Segundo historiadores do fascismo, Plínio estava para os fascistas brasileiros assim como Benito Mussolini estava para os italianos e Adolf Hitler, para os alemães.
"Helio Gracie, o consagrado campeão patrício de jiu-jitsu, assignou sábado, em nossa redacção, o respectivo contracto com a Empreza Pugilistica Brasileira para a realização da esperada peleja com o valoroso instructor da Liga de Sports da Marinha, Takeo Yano", diz o texto de "A Offensiva", com a grafia da época.
Inspirado em movimentos extremistas da Europa, como o fascismo italiano de Mussolini e o nazismo de Hitler, o integralismo brasileiro defendia um estado forte e a retomada de valores nacionalistas, religiosos e conservadores. Um de seus lemas era "Deus, pátria e família". Seus membros vestiam uniforme e se cumprimentavam com um dos braços erguidos sobre a cabeça e a palma da mão aberta, além da saudação de origem indígena "anauê".
Eles eram cristãos e ferrenhamente anticomunistas.
"Um amigo faixa preta de jiu-jitsu e historiador ouviu falar que o Hélio Gracie tinha uma simpatia com o integralismo.
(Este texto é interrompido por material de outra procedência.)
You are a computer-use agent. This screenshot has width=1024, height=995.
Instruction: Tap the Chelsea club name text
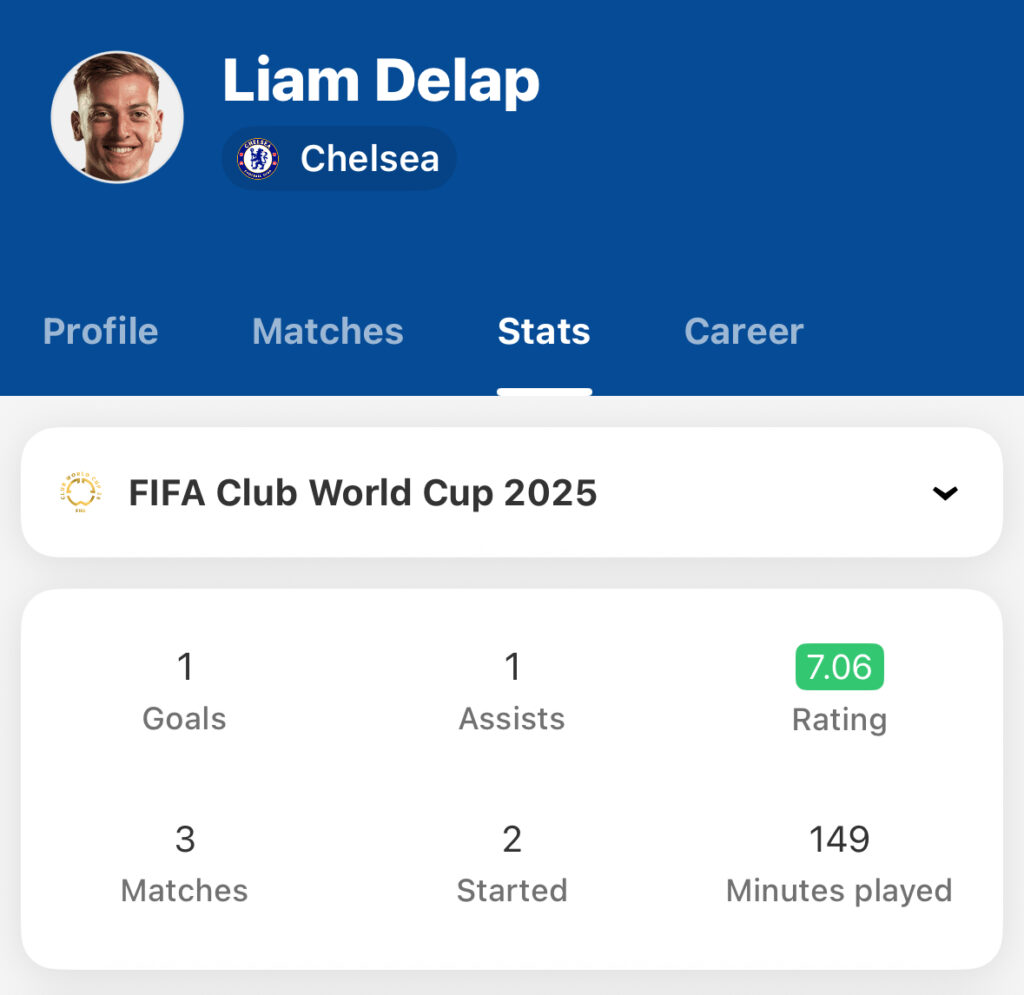370,159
Fiquei curioso e fui atrás", afirma Leandro Pereira Gonçalves, que junto com o também historiador Odilon Caldeira Neto, lançou em julho o livro "O fascismo em camisas verdes: do Integralismo ao Neointegralismo" (FVG Editora).
"Folheei minha documentação e achei a informação. O Hélio Gracie foi um membro ativo e frequentava o núcleo de Ipanema. Ele foi referência no grupo, até porque nos anos 30 já era muito conhecido. A Ação Integralista Brasileira (AIB) valorizava a juventude, a agressividade e a virilidade masculina, e o esporte assumiu uma importância grande no integralismo e no fascismo como um todo."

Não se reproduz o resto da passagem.